Examining the origins of bias in speech recognition technology  
Johann Diedrick (NYU)

Paper short abstract:

This paper examines the history of speech recognition technology, from pre-electronic formulations to contemporary AI systems, to understand how bias has been embedded in these systems throughout their history of development.

Paper long abstract:

Machine listening technologies, specifically speech recognition, have been designed to not take into account variations in speech. This area of research has been (intentionally) neglected, and the creators of this technology have known that this problem has existed since the technology's earliest formulations.

Alexander Graham Bell, along with his father, devised a method of visualizing speech in order to educate the Deaf and hard of hearing to speak. This project of oralism is the starting point for disciplining bodies to conform to a type of regularized speech production, where one must perform speech for a hearing body (biological or technological) in order to be access services, society, and recognition of one’s identity, personhood, culture, and humanity.

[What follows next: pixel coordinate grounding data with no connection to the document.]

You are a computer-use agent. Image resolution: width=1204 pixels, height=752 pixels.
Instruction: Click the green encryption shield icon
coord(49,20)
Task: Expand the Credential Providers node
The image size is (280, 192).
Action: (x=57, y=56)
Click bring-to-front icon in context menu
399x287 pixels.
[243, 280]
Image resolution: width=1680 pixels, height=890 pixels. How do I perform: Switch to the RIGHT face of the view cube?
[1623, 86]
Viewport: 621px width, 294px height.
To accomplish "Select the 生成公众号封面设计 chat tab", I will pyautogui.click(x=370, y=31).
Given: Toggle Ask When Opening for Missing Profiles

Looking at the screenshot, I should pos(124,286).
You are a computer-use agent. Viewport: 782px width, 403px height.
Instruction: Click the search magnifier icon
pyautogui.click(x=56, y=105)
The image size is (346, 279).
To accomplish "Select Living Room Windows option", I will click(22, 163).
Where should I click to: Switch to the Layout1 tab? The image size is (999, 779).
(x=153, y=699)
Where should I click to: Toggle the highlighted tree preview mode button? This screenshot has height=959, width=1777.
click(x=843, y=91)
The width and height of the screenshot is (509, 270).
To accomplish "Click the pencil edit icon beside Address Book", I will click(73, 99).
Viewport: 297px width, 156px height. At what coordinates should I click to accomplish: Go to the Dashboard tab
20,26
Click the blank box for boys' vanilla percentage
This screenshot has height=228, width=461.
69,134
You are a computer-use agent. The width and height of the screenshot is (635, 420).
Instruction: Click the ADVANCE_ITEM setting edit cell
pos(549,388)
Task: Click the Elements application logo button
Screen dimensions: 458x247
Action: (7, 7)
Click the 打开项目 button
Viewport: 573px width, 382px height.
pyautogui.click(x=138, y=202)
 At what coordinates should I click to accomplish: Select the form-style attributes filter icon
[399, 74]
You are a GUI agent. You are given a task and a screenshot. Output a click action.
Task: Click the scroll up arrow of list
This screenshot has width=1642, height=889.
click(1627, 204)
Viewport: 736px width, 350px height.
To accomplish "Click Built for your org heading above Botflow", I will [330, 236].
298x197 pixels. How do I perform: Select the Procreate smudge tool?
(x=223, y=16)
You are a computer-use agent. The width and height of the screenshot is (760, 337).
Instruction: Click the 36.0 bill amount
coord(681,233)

This paper traces the early origins of producing a taxonomy of speech (Visible Speech), the development of theories of how speech is produced and how meaning is carried through vocal signal (Dudley and information theory), through the invention of electronic and digital technologies of speech recognition (and Bell Labs and others), and finally to our modern day technologies powered through AI systems, constructed with the logic of machine learning in mind. Through this interweaving is a desire to include how we as a society have evolved our thinking around speech and its recognition in popular culture, and how this has shifted how we relate to these technologies, our expectations around its function, and how we might internalize our own relationship to how we ought to speak in order to be heard by these technologies.